19.01,16.38,0.79,1.26,1.00 ! canht_ft(1:npft)
5.0, 4.0, 2.0, 4.0, 1.0 ! lai(1:npft)

Ideally match the pattern to the right of the "!" sign (e.g. lai), I
would then like to be able to replace one or all of the corresponding
numbers on the line. So far I have a rather unsatisfactory solution,
any suggestions would be appreciated...

The file read in is an ascii file.

f = open(fname, 'r')
s = f.read()

if CANHT:
s = re.sub(r"\d+.\d+,\d+.\d+,\d+.\d+,\d+.\d+,\d+.\d+ !
canht_ft", CANHT, s)

where CANHT might be

CANHT = '115.01,16.38,0.79,1.26,1.00 ! canht_ft'

But this involves me passing the entire string.

Thanks.

Martin

From: McColgst on 12 Feb 2010 14:57

On Feb 12, 2:39 pm, Martin <mdeka...(a)gmail.com> wrote:
> Hi,
>
> I am trying to come up with a more generic scheme to match and replace
> a series of regex, which look something like this...
>
> 19.01,16.38,0.79,1.26,1.00 ! canht_ft(1:npft)
> 5.0, 4.0, 2.0, 4.0, 1.0 ! lai(1:npft)
>
> Ideally match the pattern to the right of the "!" sign (e.g. lai), I
> would then like to be able to replace one or all of the corresponding
> numbers on the line. So far I have a rather unsatisfactory solution,
> any suggestions would be appreciated...
>
> The file read in is an ascii file.
>
> f = open(fname, 'r')
> s = f.read()
>
> if CANHT:
> s = re.sub(r"\d+.\d+,\d+.\d+,\d+.\d+,\d+.\d+,\d+.\d+ !
> canht_ft", CANHT, s)
>
> where CANHT might be
>
> CANHT = '115.01,16.38,0.79,1.26,1.00 ! canht_ft'
>
> But this involves me passing the entire string.
>
> Thanks.
>
> Martin

If I understand correctly, there are a couple ways to do it.
One is to use .split() and split by the '!' sign, given that you wont
have more than one '!' on a line. This will return a list of the words
split by the delimiter, in this case being '!', so you should get back
(19.01,16.38,0.79,1.26,1.00 , canht_ft(1:npft) ) and you can do
whatever replace functions you want using the list.

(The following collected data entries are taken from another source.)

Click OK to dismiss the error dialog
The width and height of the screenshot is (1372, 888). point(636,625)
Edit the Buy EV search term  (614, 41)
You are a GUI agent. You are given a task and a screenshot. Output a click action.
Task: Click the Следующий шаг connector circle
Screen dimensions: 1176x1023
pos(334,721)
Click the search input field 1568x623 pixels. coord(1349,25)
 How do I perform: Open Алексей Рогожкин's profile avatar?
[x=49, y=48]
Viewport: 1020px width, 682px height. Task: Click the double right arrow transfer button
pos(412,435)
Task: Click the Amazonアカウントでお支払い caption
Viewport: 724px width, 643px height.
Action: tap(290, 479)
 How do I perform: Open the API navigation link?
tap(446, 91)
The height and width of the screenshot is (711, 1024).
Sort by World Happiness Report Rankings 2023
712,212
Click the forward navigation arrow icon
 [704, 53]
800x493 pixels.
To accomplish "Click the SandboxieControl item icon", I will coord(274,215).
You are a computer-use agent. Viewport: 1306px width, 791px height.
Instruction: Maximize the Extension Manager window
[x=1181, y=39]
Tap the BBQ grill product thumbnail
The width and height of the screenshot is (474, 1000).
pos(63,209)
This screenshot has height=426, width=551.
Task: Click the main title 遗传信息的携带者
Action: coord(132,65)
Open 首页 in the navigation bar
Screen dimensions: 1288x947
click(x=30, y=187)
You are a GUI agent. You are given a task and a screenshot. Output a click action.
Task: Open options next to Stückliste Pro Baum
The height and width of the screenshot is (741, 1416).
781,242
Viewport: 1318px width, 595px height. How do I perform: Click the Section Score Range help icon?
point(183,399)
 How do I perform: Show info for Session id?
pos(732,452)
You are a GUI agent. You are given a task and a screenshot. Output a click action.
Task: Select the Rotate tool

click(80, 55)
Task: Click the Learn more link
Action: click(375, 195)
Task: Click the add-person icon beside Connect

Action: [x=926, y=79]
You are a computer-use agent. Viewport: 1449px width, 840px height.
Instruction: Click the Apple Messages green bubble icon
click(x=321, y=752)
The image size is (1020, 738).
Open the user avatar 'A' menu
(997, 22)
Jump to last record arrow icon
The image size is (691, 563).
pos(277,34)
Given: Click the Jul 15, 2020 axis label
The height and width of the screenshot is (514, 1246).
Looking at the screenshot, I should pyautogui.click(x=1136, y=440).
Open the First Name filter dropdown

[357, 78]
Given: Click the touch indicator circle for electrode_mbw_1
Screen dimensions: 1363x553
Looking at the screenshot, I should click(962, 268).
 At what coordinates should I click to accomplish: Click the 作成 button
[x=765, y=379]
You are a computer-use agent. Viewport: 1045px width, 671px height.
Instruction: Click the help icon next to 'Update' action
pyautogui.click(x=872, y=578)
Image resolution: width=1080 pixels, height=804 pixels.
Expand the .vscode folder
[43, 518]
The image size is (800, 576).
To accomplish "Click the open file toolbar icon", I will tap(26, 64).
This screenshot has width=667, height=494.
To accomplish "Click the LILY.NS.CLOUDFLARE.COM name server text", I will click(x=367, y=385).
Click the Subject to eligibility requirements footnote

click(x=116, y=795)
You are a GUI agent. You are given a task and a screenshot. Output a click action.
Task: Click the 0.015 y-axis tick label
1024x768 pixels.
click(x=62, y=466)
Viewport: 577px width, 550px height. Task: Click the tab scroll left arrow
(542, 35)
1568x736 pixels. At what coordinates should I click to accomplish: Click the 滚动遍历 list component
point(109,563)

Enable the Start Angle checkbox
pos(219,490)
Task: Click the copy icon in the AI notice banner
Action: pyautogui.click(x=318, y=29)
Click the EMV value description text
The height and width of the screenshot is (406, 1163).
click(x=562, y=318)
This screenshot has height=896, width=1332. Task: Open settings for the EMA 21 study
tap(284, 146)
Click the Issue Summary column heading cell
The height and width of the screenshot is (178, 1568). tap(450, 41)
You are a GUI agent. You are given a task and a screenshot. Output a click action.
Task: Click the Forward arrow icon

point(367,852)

check out split: http://docs.python.org/library/stdtypes.html#str.split

Another, is in your regular expression, you can match the first part
or second part of the string by specifying where the '!' is,
if you want to match the part after the '!' I would do something like
r"[^! cahnt_ft]", or something similar (i'm not particularly up-to-
date with my regex syntax, but I think you get the idea.)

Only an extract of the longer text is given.